Das Interview - Der deutsch-marokkanische Kabarettist Abdelkarim über Polizeikontrollen, Ethno-Comedy, das „Umweltsau“-Lied des WDR und den deutschen Pass

Kabarettist Abdelkarim kritisiert "Bürgerkriegsstimmung nach Witzen"

Von 
Jörg-Peter Klotz
Lesedauer: 
Der in Bielefeld geborene Abdelkarim spielt am 16. Januar im Mannheimer Capitol sein zweites Bühnenprogramm „Staatsfreund Nr. 1“. © Guido Schröder

Vor allem durch Fernsehauftritte, ist der Wahl-Duisburger Abdelkarim zu einem der beliebtesten Komiker in Deutschland geworden. Der in Bielefeld geborene Sohn marokkanischer Eltern punktet aber auch live mit souverän gesetzten Pointen über den Alltag mit (oder ohne) Migrationshintergrund. Im Telefoninterview vor seinem Auftritt am 16. Januar im Mannheimer Capitol spricht der 38-Jährige über Polizeikontrollen, Ethno-Comedy und warum er endlich den deutschen Pass beantragen muss.

Abdelkarim, hat die Polizei Sie heute schon kontrolliert?

Abdelkarim: Nein. Das ist ohnehin seltener geworden. Durch die Flüchtlinge bin ich offensichtlich etwas aufgestiegen. Die Polizei hat wohl andere Sorgen. Die letzte Kontrolle ist gut zwei Monate her. Nur in Bayern werde ich eigentlich so gut wie immer kontrolliert, das ist schon eine Art Begrüßungskomittee.

Auch in der Satire wird kategorisiert, etwa mit dem etwas unschönen Begriff Ethno-Comedy. Die Vertreter scheinen aber zahlreicher und immer erfolgreicher zu werden. Und längst sind es nicht mehr vor allem Deutschtürken wie Bülent Ceylan. Liegt es an der politischen Lage, dass die Nachfrage in dem Bereich steigt - sublimieren die Deutschen so ihre Ängste?

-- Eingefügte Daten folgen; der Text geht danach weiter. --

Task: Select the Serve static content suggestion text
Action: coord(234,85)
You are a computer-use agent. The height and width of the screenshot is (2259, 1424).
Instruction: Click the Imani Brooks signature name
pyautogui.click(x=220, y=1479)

Abdelkarim: Oh, gute Frage. Die Beobachtung habe ich auch gemacht, dass in den letzten Jahren mehr Kollegen mit Migrationshintergrund auftauchen. Wenn es zum Fußballprofi nicht reicht, bleibt halt nur noch Comedy. Aber in jüngster Zeit scheint es mir wieder mehr neue Urdeutsche im Geschäft zu geben. Generell ist es heute viel leichter mit Comedy anzufangen. Kaya Yanar oder auch Michael Mittermeier hatten es vor gut 20 Jahren viel schwerer als ich. Die haben richtig Pionierarbeit geleistet.

Yanar und Ceylan bekamen immer wieder auch Vorwürfe zu hören, Sie würden Ausländer-Stereotype bedienen. Wie beurteilen Sie das, passiert Ihnen das auch?

Abdelkarim: Ich lese sehr wenig über Comedy, sogar über mich eigentlich nichts. Von daher kenne ich die Vorwürfe nicht.

Sind Sie so uneitel?

Abdelkarim: Ich habe dafür zu wenig Zeit. Viele sagen ja auch, man sollte es selbst besser nicht lesen. Denn wenn die Berichte zu positiv sind, neigt man zum Durchdrehen. Sind sie zu negativ, nimmt man es womöglich zu ernst. Ob das mit den Stereotypen stimmt, weiß ich nicht: Die Gefahr ist aber immer da. Denn wie ein Mensch das meint, was er auf der Bühne sagt, weiß letztlich nur er selber. Und wie es beim Publikum ankommt, hängt nicht nur vom Menschen auf der Bühne ab. Je größer die Zuschauerzahlen sind, desto weniger ist man auch auf Augenhöhe mit dem Publikum und bekommt die Reaktionen weniger gut mit.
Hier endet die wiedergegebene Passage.